__Problem statement__
Everything from the line with "Where should I" to the last line of the listing must be retyped exactly, both ends included, with the pictures dropped.

****************

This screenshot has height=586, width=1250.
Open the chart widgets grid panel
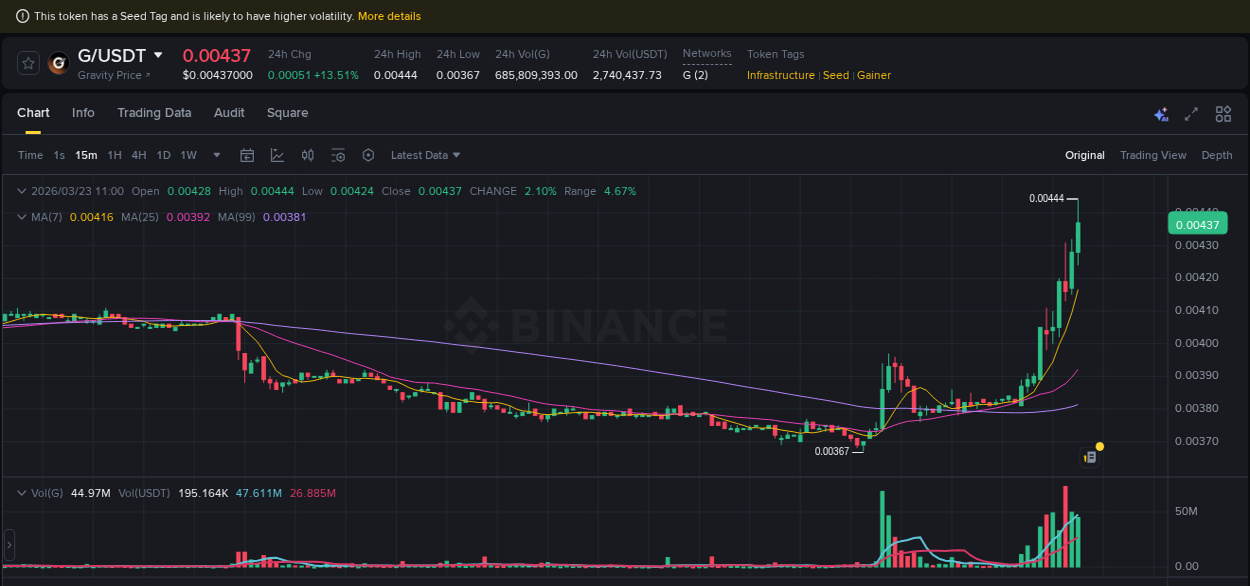pyautogui.click(x=1223, y=114)
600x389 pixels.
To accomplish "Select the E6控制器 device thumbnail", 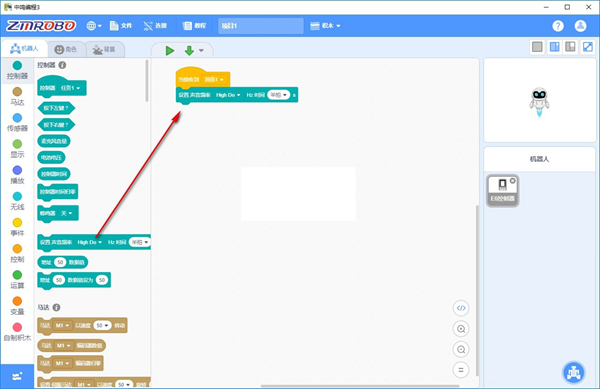I will pos(502,191).
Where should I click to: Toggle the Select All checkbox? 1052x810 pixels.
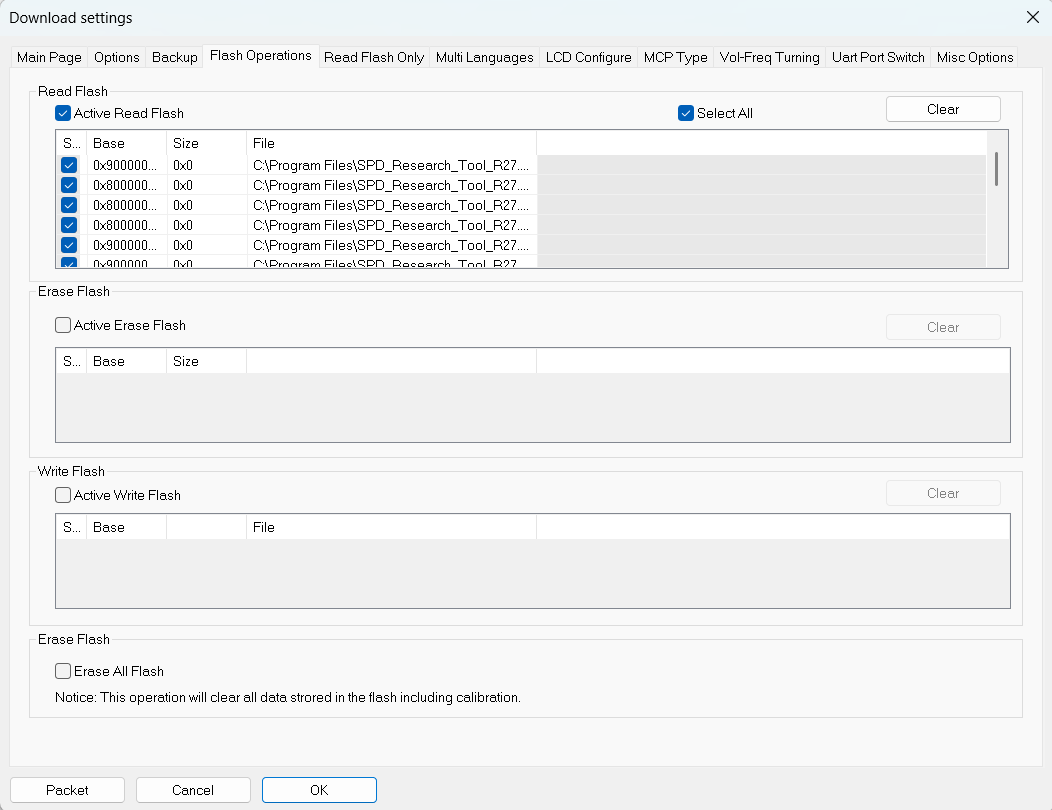coord(686,114)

****************

__Response area__
Where should I click to: Toggle the Select All checkbox? 1052x810 pixels.
coord(686,114)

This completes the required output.